A Trip To Norwich

The thought of heading back to uni in September has been extremely daunting for me. I struggle every day with my EDS & POTS whilst not doing very much and with so much help from my amazing mum! How will I cope on my own? And how will I manage when the friends, who know me and understand my journey, have graduated and moved on to bigger and better things (some pretty incredible things)? The answer is: I have absolutely no idea! I don’t know how I’ll cook and clean and do laundry and all the normal things, let alone do my actual degree, but if this is as good as I’m getting in terms of my health, I’m going to give it best shot. I wanted to head up to my beloved Norwich, firstly to celebrate many of my friends finishing uni and the 21st birthday of two of my good friends, but also to start helping myself by being introduced to those who will be my coursemates and start getting some support from my tutors and the disability services within the university so I can feel supported and make the most of the rest of my university experience.

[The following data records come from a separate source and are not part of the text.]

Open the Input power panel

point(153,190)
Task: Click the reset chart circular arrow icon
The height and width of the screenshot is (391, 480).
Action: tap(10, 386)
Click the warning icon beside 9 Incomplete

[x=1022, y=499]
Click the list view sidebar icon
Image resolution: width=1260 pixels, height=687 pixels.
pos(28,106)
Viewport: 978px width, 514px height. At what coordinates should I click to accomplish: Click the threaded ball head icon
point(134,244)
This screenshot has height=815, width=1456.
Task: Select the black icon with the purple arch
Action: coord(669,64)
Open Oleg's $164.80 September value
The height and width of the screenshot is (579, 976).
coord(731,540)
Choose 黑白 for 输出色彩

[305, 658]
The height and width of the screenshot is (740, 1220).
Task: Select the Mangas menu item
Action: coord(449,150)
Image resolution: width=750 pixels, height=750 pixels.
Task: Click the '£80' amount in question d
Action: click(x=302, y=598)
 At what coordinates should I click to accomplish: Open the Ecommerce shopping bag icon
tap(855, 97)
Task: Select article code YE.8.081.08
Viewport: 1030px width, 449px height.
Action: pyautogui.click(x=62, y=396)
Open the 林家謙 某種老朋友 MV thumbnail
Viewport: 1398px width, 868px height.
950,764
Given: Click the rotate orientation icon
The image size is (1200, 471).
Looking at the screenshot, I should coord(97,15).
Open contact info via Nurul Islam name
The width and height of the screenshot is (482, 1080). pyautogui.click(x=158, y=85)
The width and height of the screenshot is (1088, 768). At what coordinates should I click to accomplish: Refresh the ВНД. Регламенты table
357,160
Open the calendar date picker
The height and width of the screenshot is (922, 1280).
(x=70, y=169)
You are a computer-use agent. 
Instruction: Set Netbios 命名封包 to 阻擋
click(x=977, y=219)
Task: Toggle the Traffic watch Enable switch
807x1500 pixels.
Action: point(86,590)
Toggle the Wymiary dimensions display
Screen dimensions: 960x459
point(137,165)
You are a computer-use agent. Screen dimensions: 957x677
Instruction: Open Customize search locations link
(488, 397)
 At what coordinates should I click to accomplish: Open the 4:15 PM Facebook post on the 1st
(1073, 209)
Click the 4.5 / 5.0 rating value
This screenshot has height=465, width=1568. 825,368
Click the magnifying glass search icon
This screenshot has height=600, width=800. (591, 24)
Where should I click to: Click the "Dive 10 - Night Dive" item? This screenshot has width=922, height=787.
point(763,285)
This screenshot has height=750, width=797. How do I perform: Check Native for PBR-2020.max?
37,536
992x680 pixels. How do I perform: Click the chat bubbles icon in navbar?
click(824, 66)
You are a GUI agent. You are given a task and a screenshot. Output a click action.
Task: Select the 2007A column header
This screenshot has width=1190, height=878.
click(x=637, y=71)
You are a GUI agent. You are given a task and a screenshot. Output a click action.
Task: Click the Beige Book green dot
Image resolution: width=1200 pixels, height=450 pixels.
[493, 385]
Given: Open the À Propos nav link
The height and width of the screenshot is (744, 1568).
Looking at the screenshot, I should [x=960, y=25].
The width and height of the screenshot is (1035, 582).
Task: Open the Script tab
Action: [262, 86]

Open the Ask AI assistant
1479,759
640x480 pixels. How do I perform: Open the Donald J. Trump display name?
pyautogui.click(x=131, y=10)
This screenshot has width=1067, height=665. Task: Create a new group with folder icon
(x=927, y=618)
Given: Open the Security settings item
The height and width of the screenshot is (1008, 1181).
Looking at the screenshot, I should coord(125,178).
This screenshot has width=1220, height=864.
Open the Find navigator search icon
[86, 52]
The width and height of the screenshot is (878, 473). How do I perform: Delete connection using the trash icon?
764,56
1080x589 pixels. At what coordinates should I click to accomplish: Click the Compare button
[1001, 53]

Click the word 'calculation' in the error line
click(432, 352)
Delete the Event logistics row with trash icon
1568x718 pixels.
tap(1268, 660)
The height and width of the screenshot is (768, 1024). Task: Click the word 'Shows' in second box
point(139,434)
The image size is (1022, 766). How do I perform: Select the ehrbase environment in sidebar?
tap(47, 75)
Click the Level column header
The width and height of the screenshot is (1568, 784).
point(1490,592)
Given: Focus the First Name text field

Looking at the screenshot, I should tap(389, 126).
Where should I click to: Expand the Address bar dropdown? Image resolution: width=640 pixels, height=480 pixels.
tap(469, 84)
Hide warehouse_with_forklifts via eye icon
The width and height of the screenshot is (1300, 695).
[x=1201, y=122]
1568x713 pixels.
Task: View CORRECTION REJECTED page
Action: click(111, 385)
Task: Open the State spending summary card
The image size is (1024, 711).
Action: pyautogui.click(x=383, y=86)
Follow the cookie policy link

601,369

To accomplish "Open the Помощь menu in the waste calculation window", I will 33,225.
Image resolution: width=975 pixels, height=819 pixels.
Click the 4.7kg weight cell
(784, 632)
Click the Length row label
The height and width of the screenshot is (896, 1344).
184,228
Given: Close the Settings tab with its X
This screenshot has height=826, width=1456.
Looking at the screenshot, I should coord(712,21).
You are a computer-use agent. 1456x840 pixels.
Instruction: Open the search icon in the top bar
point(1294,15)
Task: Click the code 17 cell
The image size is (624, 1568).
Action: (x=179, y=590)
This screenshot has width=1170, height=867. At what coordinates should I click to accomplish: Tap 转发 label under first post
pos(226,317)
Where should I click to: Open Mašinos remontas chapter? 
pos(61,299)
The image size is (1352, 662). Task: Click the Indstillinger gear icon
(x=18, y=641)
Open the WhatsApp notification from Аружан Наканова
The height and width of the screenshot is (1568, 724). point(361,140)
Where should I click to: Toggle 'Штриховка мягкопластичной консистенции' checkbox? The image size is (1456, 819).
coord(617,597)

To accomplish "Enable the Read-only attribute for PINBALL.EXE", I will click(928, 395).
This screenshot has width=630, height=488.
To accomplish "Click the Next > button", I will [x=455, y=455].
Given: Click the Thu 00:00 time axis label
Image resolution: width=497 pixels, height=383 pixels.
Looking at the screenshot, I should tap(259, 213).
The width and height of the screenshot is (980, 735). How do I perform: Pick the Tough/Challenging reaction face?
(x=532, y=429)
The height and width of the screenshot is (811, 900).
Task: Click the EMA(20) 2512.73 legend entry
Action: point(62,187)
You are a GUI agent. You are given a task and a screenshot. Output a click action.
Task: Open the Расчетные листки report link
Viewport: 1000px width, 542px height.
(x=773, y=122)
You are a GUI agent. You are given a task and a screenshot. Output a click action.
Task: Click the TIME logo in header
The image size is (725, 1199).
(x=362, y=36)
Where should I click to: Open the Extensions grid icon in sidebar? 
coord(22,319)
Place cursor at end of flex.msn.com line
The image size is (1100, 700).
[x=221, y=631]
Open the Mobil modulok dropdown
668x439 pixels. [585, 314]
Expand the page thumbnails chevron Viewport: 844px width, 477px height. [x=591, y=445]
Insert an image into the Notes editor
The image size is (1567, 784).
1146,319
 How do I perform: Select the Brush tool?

This vlog shares with you my little trip up to Norwich and the wonderful
University of East Anglia (UEA). I had a busy weekend packing, travelling, seeing friends, going to a party, visiting the Norwich Vegan Festival and the Norwich and Norfolk Festival, shopping, going to a friends rehearsals and meeting a fellow Spoonie & Zebra friend. All this whilst managing my Ehlers-Danlos Syndrome (EDS) and Postural Orthostatic tachycardia Syndrome (POTS). It was a lovely weekend and a really positive expeience which has made me so excited (and a little less daunted) to go back in September! Hope you enjoy watching what I get up to!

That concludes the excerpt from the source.